* **SELECTED PASSAGE**
It is worth noting that this approach allows us to make predictions that include a new level of season and possibly new levels of groups that are not included in the estimation model, such as a new athlete within a team or a new team. To make predictions, we use the unconditional (population level) to estimate the model, and we consider 1000 bootstrap samples of the model (3) to obtain confidence intervals for the prediction. However, predictions under a multilevel model can be more complicated than the classical regression approach18. Predictions for a new athlete at one of the pre-known levels of a team within an existing season are likely to be more accurate than predictions for a completely new season.

The min–max scaling

The Min–Max scaling transformation is a common technique to normalise data and make it more interpretable. It rescales the data to a fixed range of values, usually between 0 and 1 or between a and b, while preserving the original relationships between the data points. In this case, we applied the Min–Max scaling to the athletes’ adjusted ON scores to make the scores more interpretable and easier to visualise.

Collected data
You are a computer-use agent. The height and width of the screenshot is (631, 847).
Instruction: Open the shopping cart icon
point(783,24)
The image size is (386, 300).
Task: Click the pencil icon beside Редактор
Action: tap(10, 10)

* **PROBLEM A**
From the passage on multilevel prediction and Min–Max scaling, list each new level that it names as something predictions can include even though the estimation model does not contain it.
* **PROBLEM B**
Translate this sentence from the passage on multilevel prediction and Min–Max scaling into Spanish: "The Min–Max scaling transformation is a common technique to normalise data and make it more interpretable."
The items in the collected data are not used for any of this work.

* **WRITTEN REPLY A**
- a new level of season
- a new athlete within a team
- a new team

* **WRITTEN REPLY B**
La transformación de escalado Min–Max es una técnica común para normalizar los datos y hacerlos más interpretables.